What you are asked to do.
Only one stretch of the material below is wanted: everything from the line containing "Click the @BIOS chip icon" down to the line containing "Instruction: Click the", both ends included. Repeat it exactly and skip the pictures.

Records to process.
= Beginning of Section =
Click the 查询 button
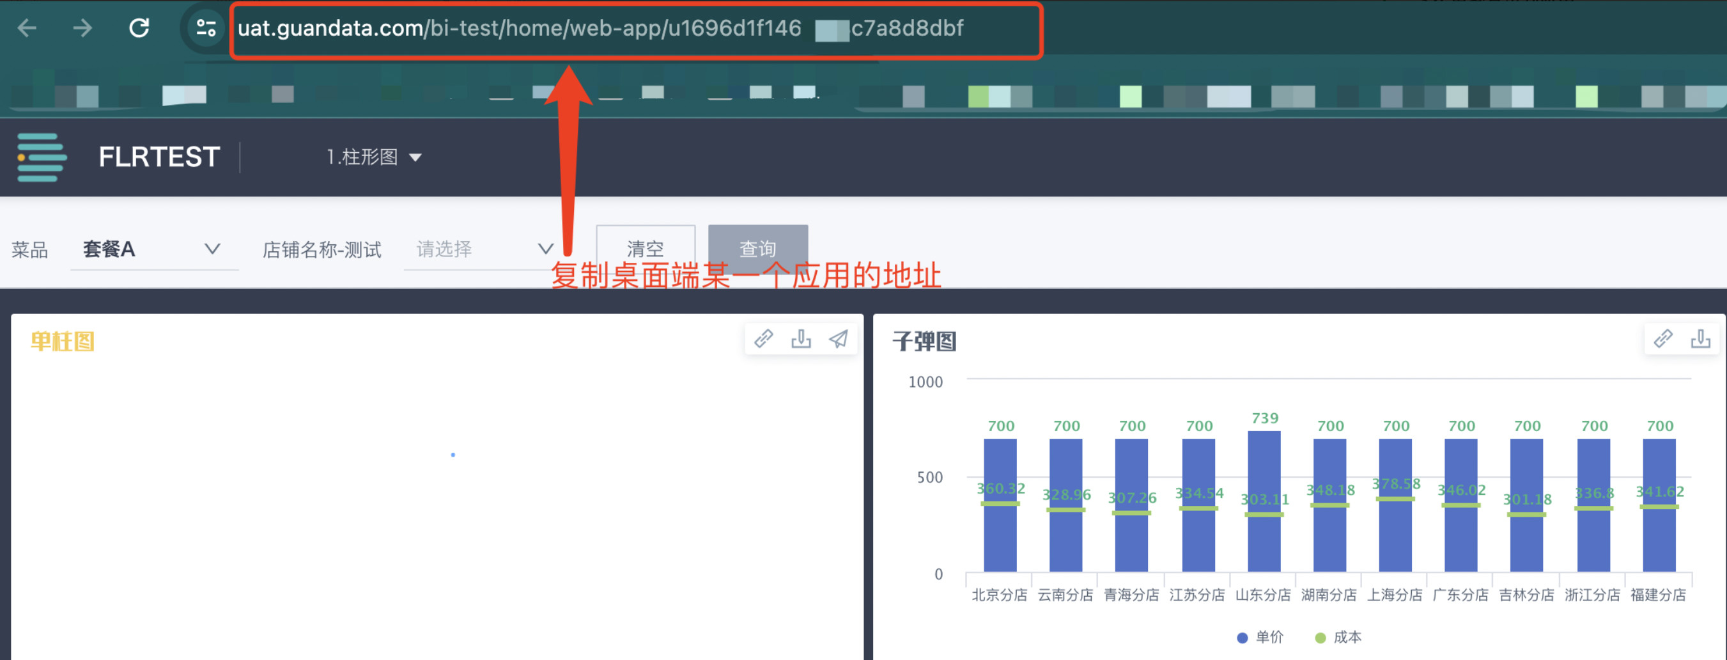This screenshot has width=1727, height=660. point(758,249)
= End of Section =
= Beginning of Section =
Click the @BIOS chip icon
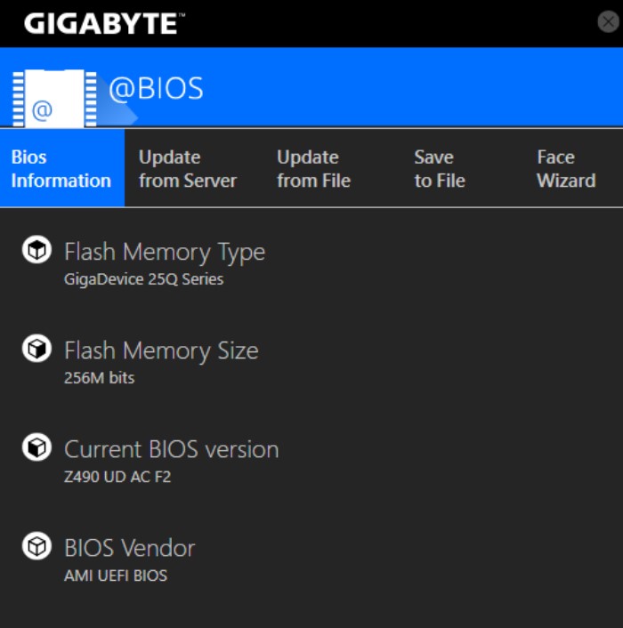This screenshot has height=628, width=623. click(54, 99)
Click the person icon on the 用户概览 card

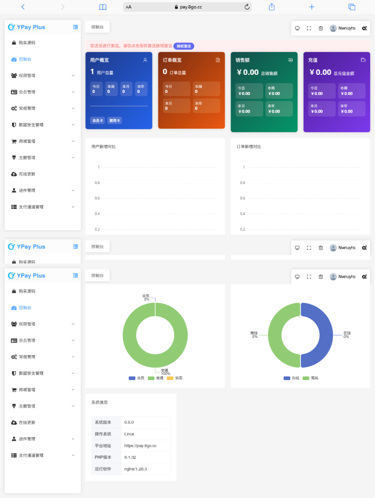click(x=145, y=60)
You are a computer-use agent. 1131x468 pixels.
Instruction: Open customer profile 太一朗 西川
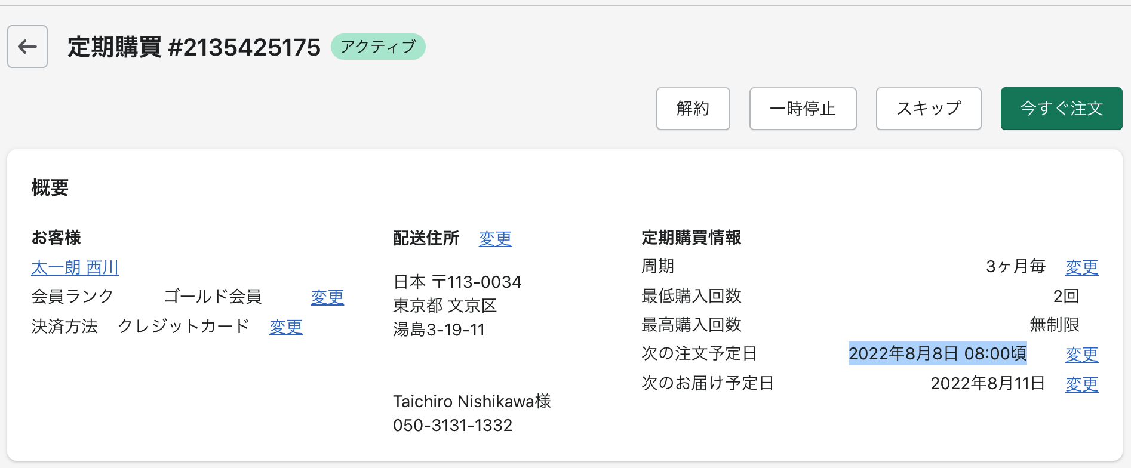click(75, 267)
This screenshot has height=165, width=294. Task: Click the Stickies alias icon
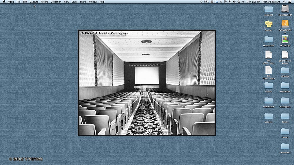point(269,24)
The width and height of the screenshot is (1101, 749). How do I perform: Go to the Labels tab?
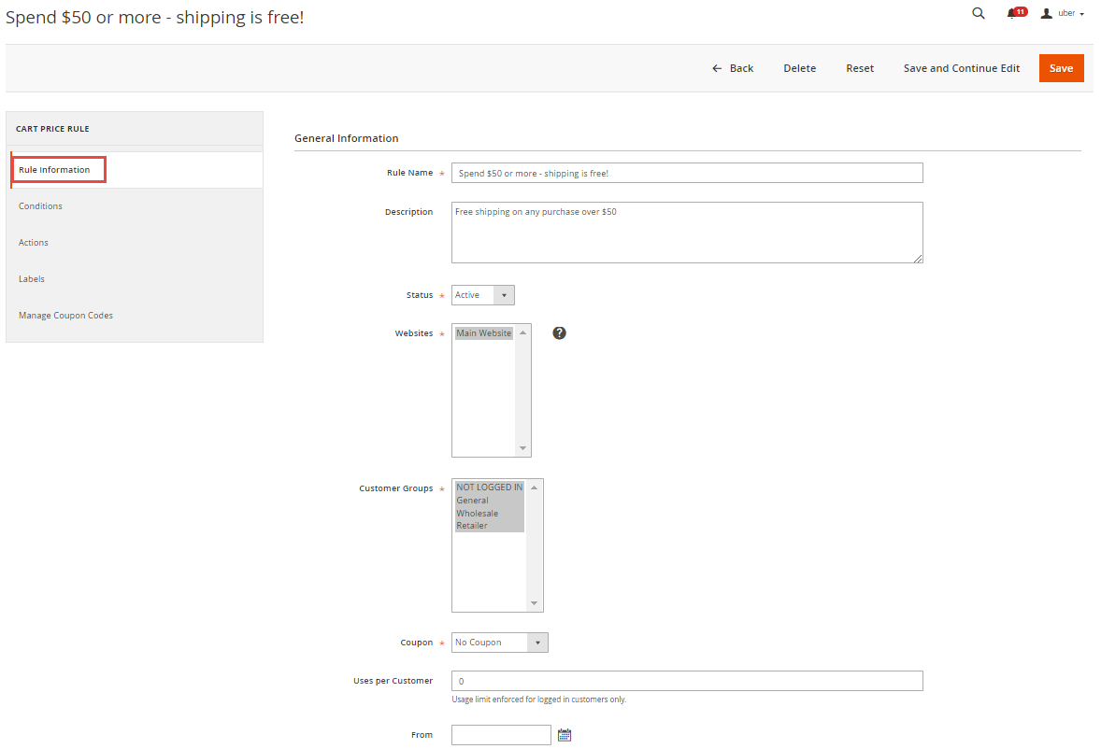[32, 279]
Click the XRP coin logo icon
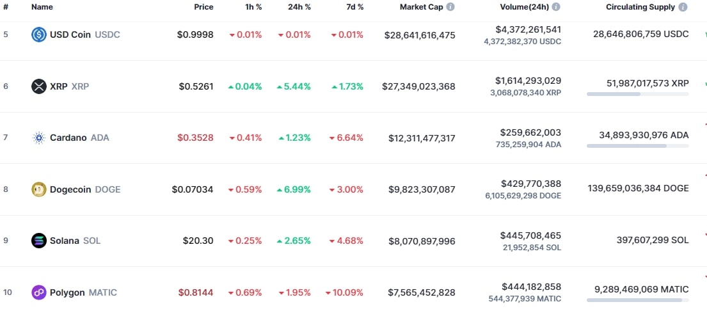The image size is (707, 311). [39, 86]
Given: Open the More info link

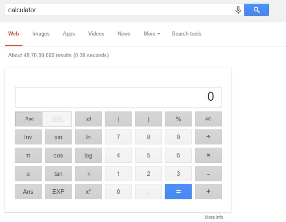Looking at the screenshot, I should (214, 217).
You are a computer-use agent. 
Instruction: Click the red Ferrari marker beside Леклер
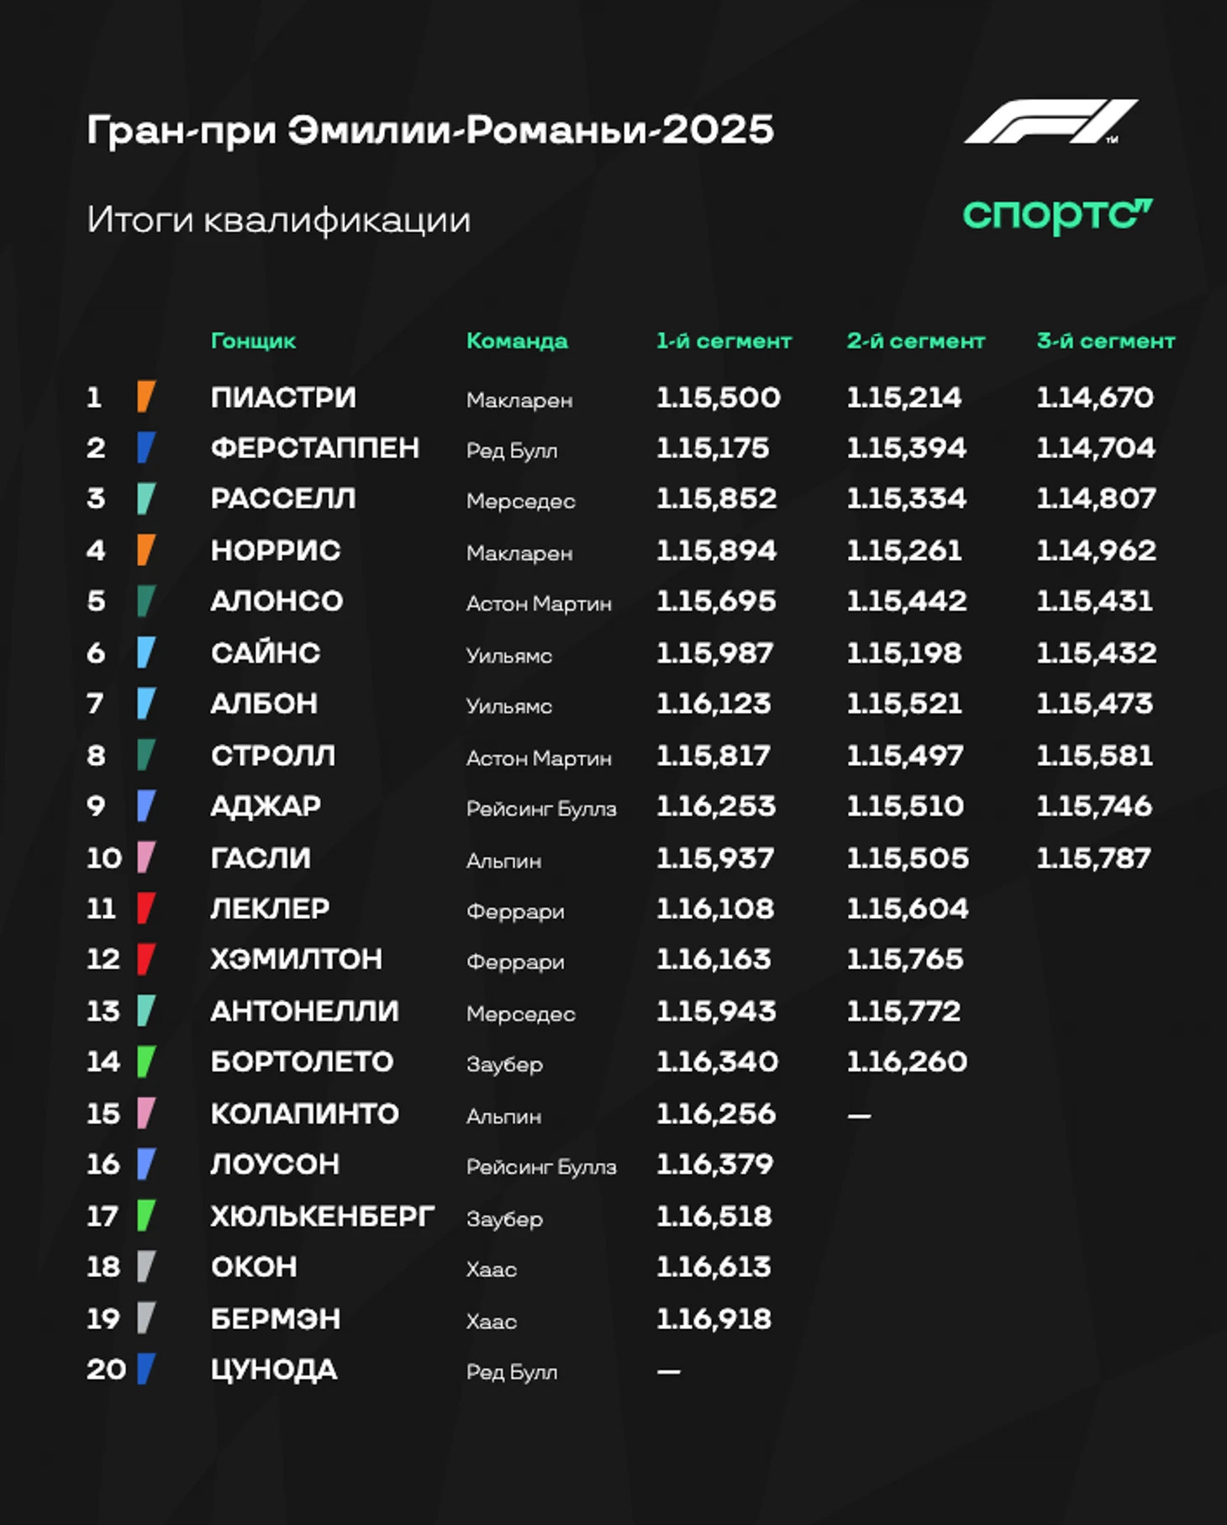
= End of Section =
Expected answer.
Click the @BIOS chip icon
This screenshot has height=628, width=623. click(54, 99)
Click the person icon on the 用户概览 card

click(x=145, y=60)
You are a computer-use agent. 1131x468 pixels.
Instruction: Open customer profile 太一朗 西川
click(75, 267)
This screenshot has height=165, width=294. Task: Click the Stickies alias icon
point(269,24)
The width and height of the screenshot is (1101, 749). How do I perform: Go to the Labels tab?
[32, 279]
Click the XRP coin logo icon
The image size is (707, 311). [39, 86]
Given: Open the More info link

Looking at the screenshot, I should (214, 217).
You are a computer-use agent. 
Instruction: Click the red Ferrari marker beside Леклер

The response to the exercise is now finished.